━━━━━ Input data
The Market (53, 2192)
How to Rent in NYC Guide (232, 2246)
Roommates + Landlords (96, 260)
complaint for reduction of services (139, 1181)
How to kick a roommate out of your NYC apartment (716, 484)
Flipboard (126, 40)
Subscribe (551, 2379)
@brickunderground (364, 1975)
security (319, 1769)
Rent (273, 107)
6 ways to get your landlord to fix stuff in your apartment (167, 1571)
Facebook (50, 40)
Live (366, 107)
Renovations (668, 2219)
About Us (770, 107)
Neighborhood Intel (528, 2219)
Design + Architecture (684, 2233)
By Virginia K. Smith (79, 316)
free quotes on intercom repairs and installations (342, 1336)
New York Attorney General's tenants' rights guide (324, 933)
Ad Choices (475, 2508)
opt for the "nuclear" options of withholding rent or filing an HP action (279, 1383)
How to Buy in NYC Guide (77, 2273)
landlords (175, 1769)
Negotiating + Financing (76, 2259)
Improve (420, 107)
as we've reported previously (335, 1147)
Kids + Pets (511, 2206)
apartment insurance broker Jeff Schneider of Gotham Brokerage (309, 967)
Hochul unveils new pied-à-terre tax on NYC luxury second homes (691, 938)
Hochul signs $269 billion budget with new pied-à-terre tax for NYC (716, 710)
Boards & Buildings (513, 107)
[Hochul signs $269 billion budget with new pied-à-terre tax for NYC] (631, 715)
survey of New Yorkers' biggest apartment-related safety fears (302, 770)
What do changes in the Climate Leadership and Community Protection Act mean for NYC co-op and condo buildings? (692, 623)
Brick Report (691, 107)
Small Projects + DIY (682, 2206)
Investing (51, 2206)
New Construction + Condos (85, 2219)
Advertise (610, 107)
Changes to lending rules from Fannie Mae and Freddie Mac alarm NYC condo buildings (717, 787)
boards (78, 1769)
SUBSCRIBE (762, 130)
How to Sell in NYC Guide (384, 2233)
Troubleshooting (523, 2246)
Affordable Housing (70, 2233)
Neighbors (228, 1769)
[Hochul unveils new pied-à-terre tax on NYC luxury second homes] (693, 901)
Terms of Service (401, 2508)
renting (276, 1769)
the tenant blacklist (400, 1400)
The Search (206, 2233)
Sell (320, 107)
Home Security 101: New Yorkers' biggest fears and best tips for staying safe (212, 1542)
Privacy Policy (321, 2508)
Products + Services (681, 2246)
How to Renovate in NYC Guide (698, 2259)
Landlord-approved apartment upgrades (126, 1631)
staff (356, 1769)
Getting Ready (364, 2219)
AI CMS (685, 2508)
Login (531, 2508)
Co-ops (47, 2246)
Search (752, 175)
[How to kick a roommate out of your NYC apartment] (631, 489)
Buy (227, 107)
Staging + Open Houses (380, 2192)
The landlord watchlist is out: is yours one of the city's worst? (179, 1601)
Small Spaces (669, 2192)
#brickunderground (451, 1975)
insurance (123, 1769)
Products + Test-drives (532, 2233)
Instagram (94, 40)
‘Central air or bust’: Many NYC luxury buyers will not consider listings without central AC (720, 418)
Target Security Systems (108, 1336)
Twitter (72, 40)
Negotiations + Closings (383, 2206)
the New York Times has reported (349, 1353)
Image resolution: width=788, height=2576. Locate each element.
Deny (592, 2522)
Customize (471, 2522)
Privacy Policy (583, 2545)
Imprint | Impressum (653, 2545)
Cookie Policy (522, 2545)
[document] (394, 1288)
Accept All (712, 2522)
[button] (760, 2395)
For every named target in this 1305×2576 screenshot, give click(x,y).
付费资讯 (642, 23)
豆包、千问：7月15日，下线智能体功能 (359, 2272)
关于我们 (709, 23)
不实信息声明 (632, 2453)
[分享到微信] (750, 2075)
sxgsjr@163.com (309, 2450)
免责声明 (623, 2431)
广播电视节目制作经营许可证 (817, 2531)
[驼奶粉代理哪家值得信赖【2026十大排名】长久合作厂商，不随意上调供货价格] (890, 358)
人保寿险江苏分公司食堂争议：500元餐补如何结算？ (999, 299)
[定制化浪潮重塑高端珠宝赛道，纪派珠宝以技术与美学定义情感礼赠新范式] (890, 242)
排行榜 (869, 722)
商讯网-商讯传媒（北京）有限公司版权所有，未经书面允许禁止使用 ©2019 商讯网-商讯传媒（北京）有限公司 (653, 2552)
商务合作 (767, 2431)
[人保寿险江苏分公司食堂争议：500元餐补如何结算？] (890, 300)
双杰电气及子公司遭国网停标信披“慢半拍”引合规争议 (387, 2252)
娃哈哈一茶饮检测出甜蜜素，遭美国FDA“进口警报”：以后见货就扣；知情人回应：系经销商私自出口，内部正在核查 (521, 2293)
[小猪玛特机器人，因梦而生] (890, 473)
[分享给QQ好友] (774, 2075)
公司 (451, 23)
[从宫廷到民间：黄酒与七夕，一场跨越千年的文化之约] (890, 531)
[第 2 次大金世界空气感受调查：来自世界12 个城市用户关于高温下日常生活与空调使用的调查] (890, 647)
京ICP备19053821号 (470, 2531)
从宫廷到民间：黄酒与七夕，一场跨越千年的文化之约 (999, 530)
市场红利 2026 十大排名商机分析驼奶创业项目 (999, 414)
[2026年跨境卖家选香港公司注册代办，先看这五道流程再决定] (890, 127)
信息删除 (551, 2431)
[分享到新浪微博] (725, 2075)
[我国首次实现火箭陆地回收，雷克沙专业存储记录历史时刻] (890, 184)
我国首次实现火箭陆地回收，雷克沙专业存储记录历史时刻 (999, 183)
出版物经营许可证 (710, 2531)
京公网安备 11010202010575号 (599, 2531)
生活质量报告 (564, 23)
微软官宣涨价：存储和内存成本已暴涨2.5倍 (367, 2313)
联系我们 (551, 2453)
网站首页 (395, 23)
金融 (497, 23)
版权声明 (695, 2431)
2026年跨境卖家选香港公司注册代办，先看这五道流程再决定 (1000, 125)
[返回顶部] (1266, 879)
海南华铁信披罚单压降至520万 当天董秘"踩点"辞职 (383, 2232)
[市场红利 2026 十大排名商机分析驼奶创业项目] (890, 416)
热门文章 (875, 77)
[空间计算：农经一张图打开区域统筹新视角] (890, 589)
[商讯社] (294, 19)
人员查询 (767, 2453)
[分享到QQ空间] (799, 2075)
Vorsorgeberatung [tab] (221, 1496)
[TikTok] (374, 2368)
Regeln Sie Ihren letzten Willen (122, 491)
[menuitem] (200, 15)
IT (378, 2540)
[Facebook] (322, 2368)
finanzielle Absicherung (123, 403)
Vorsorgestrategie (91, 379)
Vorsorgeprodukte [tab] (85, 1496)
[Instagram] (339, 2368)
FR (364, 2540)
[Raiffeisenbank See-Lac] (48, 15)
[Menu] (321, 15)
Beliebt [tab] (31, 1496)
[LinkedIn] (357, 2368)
━━━━━━━━━━
Check every line above for the string "雷克沙专业存储记录历史时刻", and copy the ones that have it.

Answer for this exercise |
[我国首次实现火箭陆地回收，雷克沙专业存储记录历史时刻] (890, 184)
我国首次实现火箭陆地回收，雷克沙专业存储记录历史时刻 (999, 183)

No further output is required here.